At the third session, the teenage daughter shares with me some intergenerational information with the use of my own genogram software but moreover; she also shows me the photos of her relatives through her Facebook account. I discover through this conversation that a stepbrother is still in their country of origin and that the two older children miss them terribly. We invite him to session fourth. During the fifth session, we introduce the use of a flip video camera and the ability for them to take home a DVD disk with the session recording, the session in which we design a new ritual and ways of addressing some of the problematic issues. Watching the session later, they decide that they will create a brief conversation that addresses the school interdisciplinary team. By the 7th session, the family and the therapist have not only used technology but have made it part of their work, not an intrusion but an intrinsic part of the conversation. As an aside, we heard during one of the sessions that the ability to text makes everyone feel safe in a neighborhood in which violence is a continuous presence. When this family has the devices available at dinner, they are often part of having discussions about school related subjects but also about incorporating bicultural themes into their lives and so on.

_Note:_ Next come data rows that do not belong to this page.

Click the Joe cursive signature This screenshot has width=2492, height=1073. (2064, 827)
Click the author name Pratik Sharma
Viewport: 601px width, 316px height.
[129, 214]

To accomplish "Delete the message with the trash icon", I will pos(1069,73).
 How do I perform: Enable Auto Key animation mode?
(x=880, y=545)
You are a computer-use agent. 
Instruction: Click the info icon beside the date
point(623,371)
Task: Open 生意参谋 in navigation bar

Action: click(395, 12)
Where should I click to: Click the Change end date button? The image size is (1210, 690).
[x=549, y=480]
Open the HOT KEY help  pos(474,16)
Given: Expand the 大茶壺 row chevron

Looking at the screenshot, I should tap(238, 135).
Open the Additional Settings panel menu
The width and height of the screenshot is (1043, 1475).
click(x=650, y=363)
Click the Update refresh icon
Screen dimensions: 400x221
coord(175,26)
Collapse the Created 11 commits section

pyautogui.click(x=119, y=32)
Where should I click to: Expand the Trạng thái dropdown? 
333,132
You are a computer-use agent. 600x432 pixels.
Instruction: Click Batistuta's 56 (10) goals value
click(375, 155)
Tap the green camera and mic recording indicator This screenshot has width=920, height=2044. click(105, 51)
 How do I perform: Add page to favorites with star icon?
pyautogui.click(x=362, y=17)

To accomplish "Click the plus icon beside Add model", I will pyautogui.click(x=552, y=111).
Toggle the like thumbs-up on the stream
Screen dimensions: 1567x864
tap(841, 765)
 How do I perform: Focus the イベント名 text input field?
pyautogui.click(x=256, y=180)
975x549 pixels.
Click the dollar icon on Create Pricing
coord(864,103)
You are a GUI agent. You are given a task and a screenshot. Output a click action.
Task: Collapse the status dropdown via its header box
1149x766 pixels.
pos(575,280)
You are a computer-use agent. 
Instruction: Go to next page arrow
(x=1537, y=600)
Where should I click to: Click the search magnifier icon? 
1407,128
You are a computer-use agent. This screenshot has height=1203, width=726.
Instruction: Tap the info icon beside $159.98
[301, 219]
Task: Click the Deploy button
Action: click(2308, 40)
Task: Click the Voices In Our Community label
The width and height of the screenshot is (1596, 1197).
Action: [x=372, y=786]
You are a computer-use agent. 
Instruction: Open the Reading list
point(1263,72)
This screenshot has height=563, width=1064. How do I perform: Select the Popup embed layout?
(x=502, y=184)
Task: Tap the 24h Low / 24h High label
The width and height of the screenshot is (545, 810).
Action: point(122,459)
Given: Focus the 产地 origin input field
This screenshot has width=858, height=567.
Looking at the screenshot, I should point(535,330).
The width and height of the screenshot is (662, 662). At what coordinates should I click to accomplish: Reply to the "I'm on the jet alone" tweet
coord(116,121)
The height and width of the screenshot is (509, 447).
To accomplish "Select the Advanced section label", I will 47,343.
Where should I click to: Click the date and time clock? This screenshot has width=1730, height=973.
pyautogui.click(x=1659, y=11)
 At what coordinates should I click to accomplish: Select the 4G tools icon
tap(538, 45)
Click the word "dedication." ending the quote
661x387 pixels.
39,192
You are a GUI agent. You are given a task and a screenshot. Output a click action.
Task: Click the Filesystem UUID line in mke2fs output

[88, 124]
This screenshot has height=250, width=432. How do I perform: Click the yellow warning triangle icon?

My Guatemalans, Indonesian, and Rwandan immigrant extended families are geographically distant and in the past would have communicated to deliver some good and bad news on an abrupt and “disconnected” way, today, they are able to maintain relationships despite the national boundaries and geographical distance. Relationships have the emotional and experiential weight of face-to-face interactions. The photo that shows the kid receiving a diploma is shared immediately with a large network of family members and communities. When in therapy, I can connect with the grandmother about how to organize the newborn baptism; it is not the planning but the connection that gets strengthen. These sort of connections are also true for the White family whose father has to commute long hours to work and thus the devices allow him to connect with the kids while they are going to bed. What disconnecting process is that?
Sure, wealthy and upper-middle class who read the Style section of the New York Times may need to establish rules that restrict the use of these devices at their leisurely dinner on Thursdays. However, these same parents may be missing an opportunity to connect with what their children actually connect with through these emerging technologies.
Digital connections are something that allows millions these days to connect for the purpose of sharing and exchanging events, memories, wealth, products, and information. They are the source of connection. They are not a threat but a superb opportunity to maintain legacies, create new memories, and reestablish sanity in the context of geographic distance. Let’s stop dialoguing within the constraints of a nostalgic trap of believing that most families like we, the more privileged, live in.
We shouldn’t fear the emerging wireless digital technologies but to embrace them appreciatively and curiously. Adopt a digital native and ask those circular and curious questions and stop trying to generate rules of normalcy that do not apply to most families. Bring forth the best of our relational and contextual minds and expand your understanding of how these technologies are shaping and can be shaped to empower families.